Glycolysis involved in transcription dysregulation through histone lactylation in T-lineage acute lymphoblastic leukemia

Tumor cells are known for excessive lactate production, due to Warburg effect, and transcriptional dysregulation. However, how lactate influences the epigenetic modifications at a genome-wide level and its impact on gene transcription in tumor cell remains unclear. Addressing this gap, we analyzed genome-wide modification of H3K18 lactylation (H3K18la) in T-cell acute lymphoblastic leukemia (T-ALL). Integrated analysis with histone modifications with established functions show the H3K18la is mainly involved in active regulation of gene transcription. We report increased lactate and H3K18la modification levels in T-ALL as compared to normal T cells. We observe clusters of H3K18la modifications in patterns reminiscent of super-enhancers. We show a notable shift of genome-wide H3K18la modification from T cell immunity in normal T cells to leukemogenesis in T-ALL, correlating with altered gene transcription profiles. By disrupting H3K18la modification, we uncover both synergetic and divergent changes between H3K18la and H3K27ac modifications, suggesting the H3K18la and H3K27ac modifications may have specific regulation mechanisms correspondingly. These findings expand our understanding of metabolic disruptions involvement in transcription dysregulation through epigenetic changes in T-ALL, and emphasize the collective importance of histone modifications in maintaining oncogenic epigenetic stability.

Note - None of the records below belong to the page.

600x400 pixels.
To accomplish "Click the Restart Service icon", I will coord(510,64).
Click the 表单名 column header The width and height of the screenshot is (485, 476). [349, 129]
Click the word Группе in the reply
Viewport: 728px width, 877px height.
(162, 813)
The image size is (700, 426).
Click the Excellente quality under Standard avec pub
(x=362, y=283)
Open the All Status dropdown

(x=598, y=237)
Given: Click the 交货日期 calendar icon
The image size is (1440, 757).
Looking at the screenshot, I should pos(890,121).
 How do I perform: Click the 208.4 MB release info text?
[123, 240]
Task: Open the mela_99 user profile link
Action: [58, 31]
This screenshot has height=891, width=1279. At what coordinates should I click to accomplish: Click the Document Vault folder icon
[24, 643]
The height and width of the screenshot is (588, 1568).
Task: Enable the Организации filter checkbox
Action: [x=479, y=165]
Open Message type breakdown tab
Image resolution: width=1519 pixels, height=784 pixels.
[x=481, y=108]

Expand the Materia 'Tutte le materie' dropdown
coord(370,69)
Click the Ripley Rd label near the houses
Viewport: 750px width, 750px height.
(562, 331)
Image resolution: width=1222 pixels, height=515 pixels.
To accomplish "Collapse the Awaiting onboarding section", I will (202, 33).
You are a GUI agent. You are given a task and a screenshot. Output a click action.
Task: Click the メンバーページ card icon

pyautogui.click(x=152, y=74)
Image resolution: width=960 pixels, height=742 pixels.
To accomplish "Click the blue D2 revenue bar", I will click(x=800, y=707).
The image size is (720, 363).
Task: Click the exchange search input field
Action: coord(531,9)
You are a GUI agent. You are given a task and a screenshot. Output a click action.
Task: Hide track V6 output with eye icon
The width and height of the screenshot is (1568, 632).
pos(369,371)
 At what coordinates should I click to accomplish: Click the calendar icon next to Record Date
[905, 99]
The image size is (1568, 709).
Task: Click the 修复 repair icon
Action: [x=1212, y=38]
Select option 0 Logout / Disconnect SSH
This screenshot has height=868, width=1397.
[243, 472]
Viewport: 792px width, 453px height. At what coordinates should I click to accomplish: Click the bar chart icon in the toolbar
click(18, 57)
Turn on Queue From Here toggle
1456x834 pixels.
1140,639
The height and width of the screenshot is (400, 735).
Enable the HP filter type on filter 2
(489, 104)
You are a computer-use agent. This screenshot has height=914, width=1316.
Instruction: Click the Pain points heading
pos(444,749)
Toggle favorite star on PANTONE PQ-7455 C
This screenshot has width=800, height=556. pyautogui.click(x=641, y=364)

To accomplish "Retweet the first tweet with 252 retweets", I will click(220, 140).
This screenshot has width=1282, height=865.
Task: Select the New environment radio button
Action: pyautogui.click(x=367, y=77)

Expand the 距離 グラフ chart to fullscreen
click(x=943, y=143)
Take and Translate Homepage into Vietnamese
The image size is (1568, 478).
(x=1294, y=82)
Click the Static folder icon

Overall design: Chromatin Immunoprecipitation followed by DNA sequencing (ChIP-Seq) was performed to investigate the role of histone H3 lysine 18 lactylation (H3K18la) in DND41 and JURKAT cells under standard culture conditions. To assess the role of H3K18la in T-ALL cell proliferation and its relationship with other histone modifications, including H3K4me1 and H3K27ac, JURKAT cells were treated with oxamate and 2-Deoxy-D-glucose (2DG), followed by ChIP-Seq analysis.